> **Testo estratto**
<<<<

Anche il settore dell’olivicoltura si trova di fronte a “epocali” cambiamenti, sempre in ragione di bilanci aziendali che “non quadrano”.
A detta di tutti gli specialisti, ormai, l’olivicoltura, così come è strutturata in molte parti del nostro Paese, non è più redditizia. Spese di potatura, di raccolta, ecc., sembrano “rosicchiare” i bilanci a tal punto da portare alla definitiva chiusura delle nostre aziende olivicolo-olearie. Questo discorso, però, l’abbiamo già sentito per la peschicoltura, la viticoltura, la zootecnica, ecc. Anche lì sembrava che la “RIVOLUZIONE” dovesse arrivare col cambio delle cultivar/razze, con i nuovi sistemi di allevamento, la meccanizzazione (meccatronica!), l’impiego di concimi e biostimolanti, ecc. Purtroppo così non è stato e, forse, i problemi permangono o sono addirittura aumentati.
Quello che è strano, però, è che il prezzo applicato a un prodotto agricolo e che porta al “disastro” delle nostre aziende, spesso, non è quello NAZIONALE ma deriva dalla produzione in una parte del mondo dove, per tanti motivi, si riesce a produrre a pochi spiccioli. Tutto questo però per molti è insignificante perché l’agricoltura, nel nostro Paese, è meno importante di tutto quello che quel mondo può, invece, acquistare da noi, come, per esempio, i prodotti della nostra moda, delle nostre industrie (es. auto), i nostri pacchetti turistici, i nostri armamenti, ecc.

>>>>

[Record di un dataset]
<<<<

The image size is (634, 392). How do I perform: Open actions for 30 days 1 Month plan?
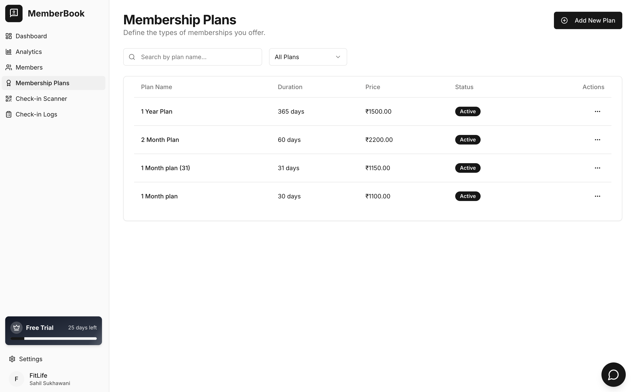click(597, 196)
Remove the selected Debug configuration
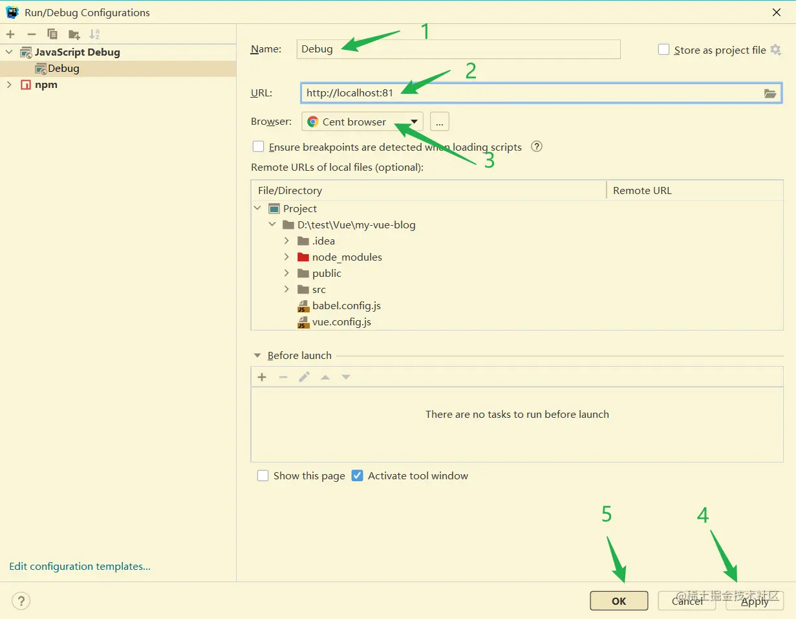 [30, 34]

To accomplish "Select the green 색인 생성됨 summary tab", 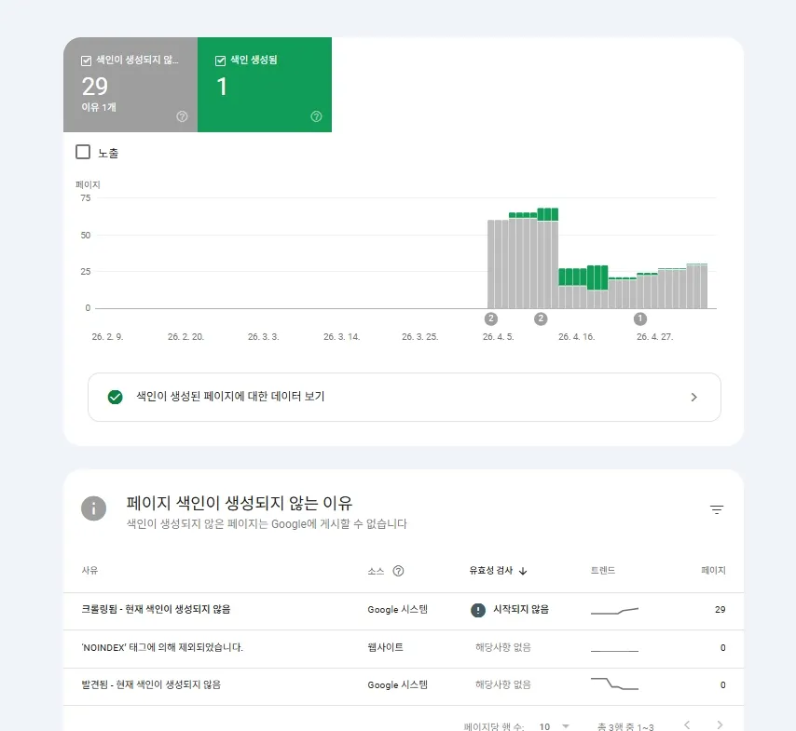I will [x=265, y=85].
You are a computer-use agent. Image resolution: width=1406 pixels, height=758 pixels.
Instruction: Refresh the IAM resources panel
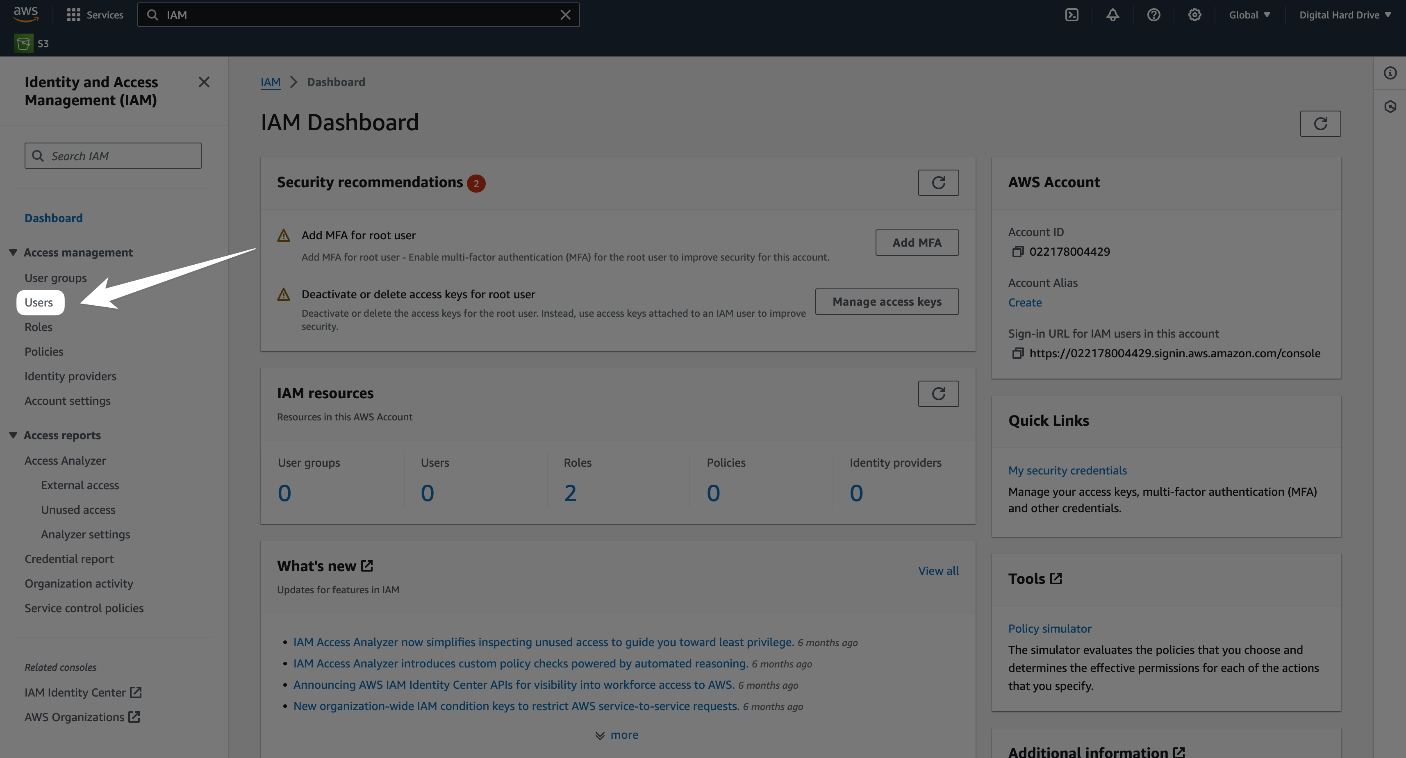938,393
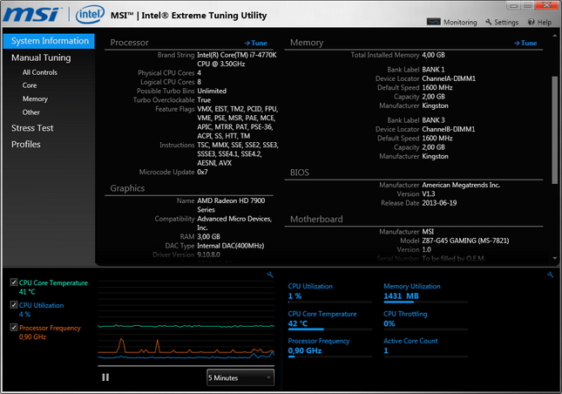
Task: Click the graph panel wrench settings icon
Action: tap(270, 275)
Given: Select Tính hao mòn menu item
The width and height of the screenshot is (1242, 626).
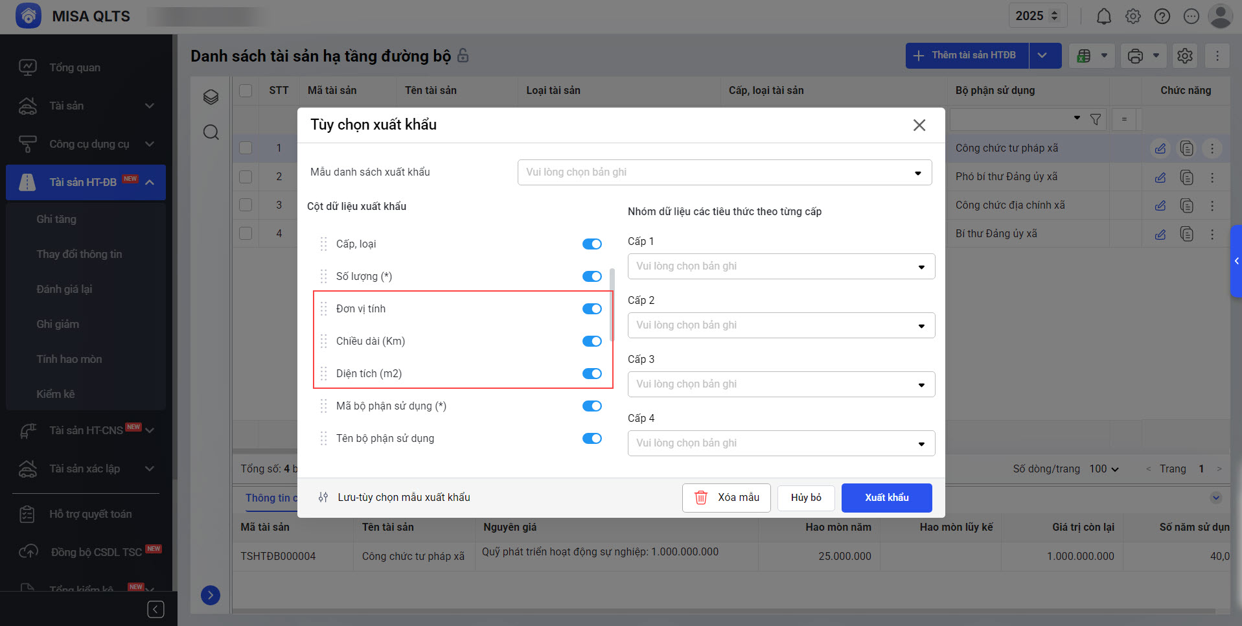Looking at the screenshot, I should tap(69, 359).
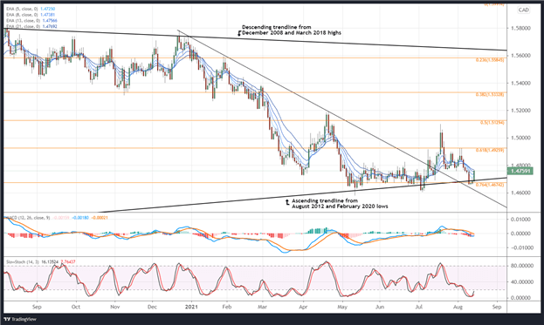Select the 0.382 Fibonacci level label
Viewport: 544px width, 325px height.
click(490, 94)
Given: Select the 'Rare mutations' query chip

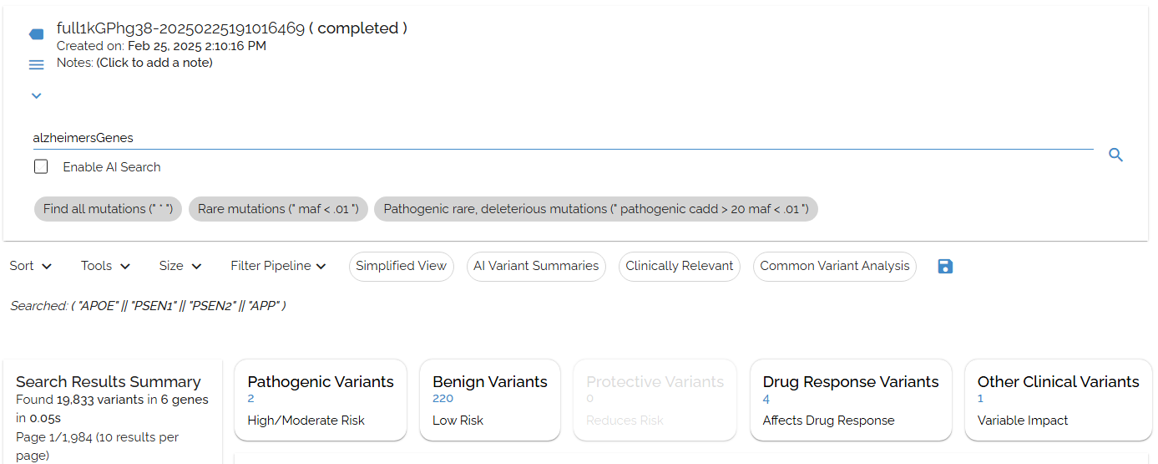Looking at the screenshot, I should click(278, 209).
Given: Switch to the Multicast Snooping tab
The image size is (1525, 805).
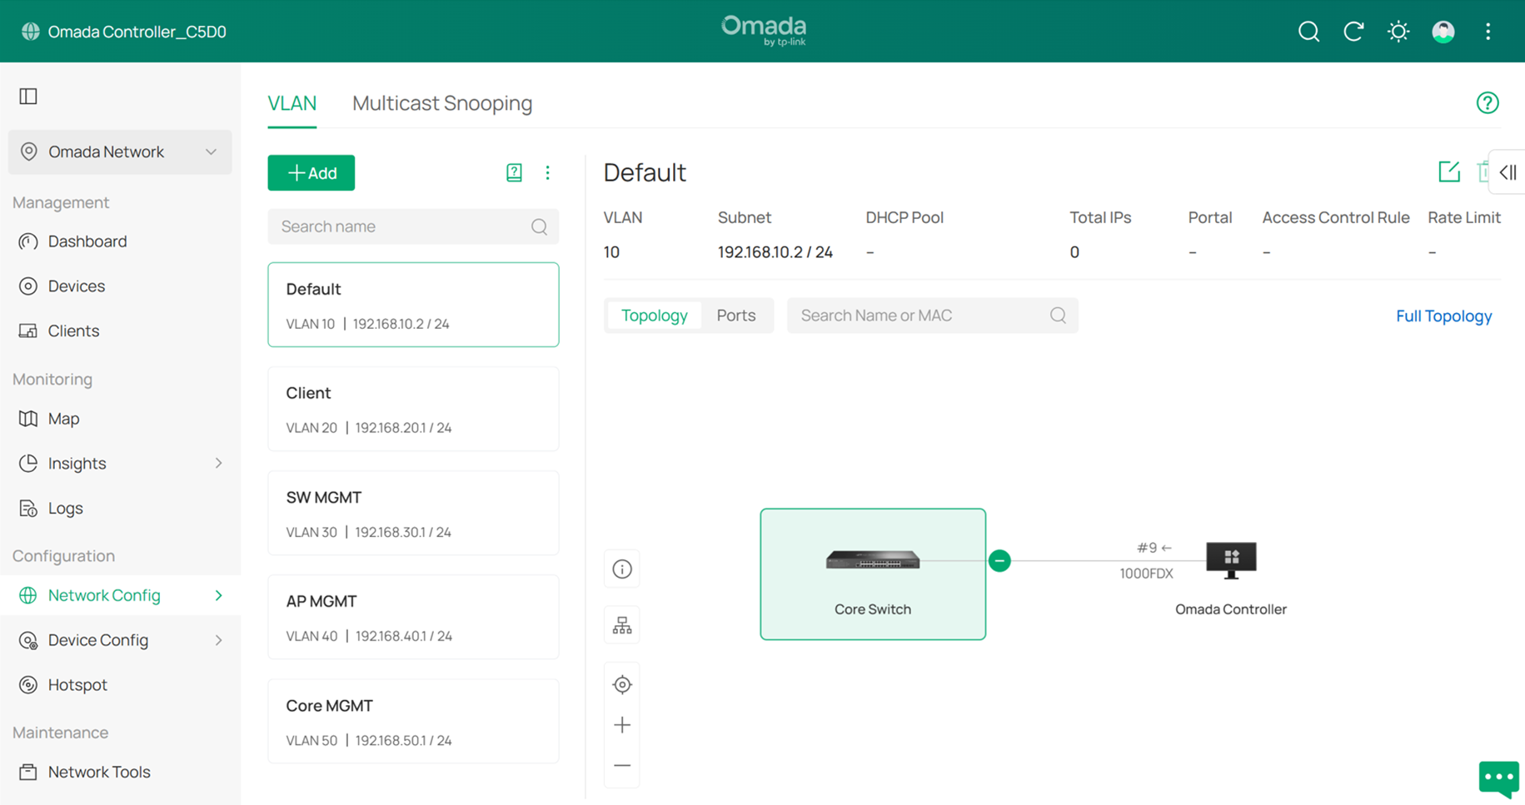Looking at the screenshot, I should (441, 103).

>>>>

> **Compiti da svolgere**
[1] Raccogli, per favore, tutte le righe dei record che contengono la stringa "width".
[2] Scrivi il seguito del testo sull'olivicoltura, partendo subito dopo la sua ultima frase.

> **Risultati finali**
[1]
You are a computer-use agent. Image resolution: width=1406 pixels, height=758 pixels.
The width and height of the screenshot is (1242, 626).
Viewport: 544px width, 325px height.

[2]
Meglio, in un certo senso, accontentarli, anche a rischio di far chiudere molte nostre aziende agricole.
Tornando all’olivo e al suo olio, il nostro bel Paese ha tanti modelli di olivicoltura che devono essere studiati, caso per caso e ambiente per ambiente, per capire quale sia il modello giusto da seguire. In questi anni tanto è stato fatto per migliorare le condizioni della nostra olivicoltura e tanto deve essere ancora fatto. Oggi abbiamo cultivar, macchine e concimi per ottenere ottime produzioni a prezzi “accessibili” a tutti. Dipende, come detto all’inizio, da quanto del nostro reddito vogliamo destinare alla nostra alimentazione e, quindi, alla nostra salute.
Ricordiamoci anche che, molto spesso, lanciare “falsi prezzi” per un prodotto serve proprio a determinate categorie per “speculare” intorno a quel prodotto, per sostituirlo, magari, con altri di qualità non equivalente (vedi altre categorie di grassi), oppure per modificare radicalmente quello che è il suo percorso produttivo aziendale per guadagnare, poi, con tutti i mezzi per attuare le trasformazioni.
Sicuramente l’olivicoltura “superintensiva” può dare un grosso contributo al rinnovamento della nostra olivicoltura, ma non dimentichiamo che prima di “sentenziare” il destino di un oliveto dobbiamo dapprima individuare seriamente quali sono le sue problematiche e se possibile intervenire. A volte, semplici interventi di potatura (es. riduzione della chioma), concimazioni, scelta impollinatori, possono riportare in condizioni ottimali un oliveto destinato all’abbandono. Ricordiamo anche che una pianta cresciuta in un luogo da più anni si è ben ambientata e richiederà meno input esterni (es. irrigazioni) per produrre.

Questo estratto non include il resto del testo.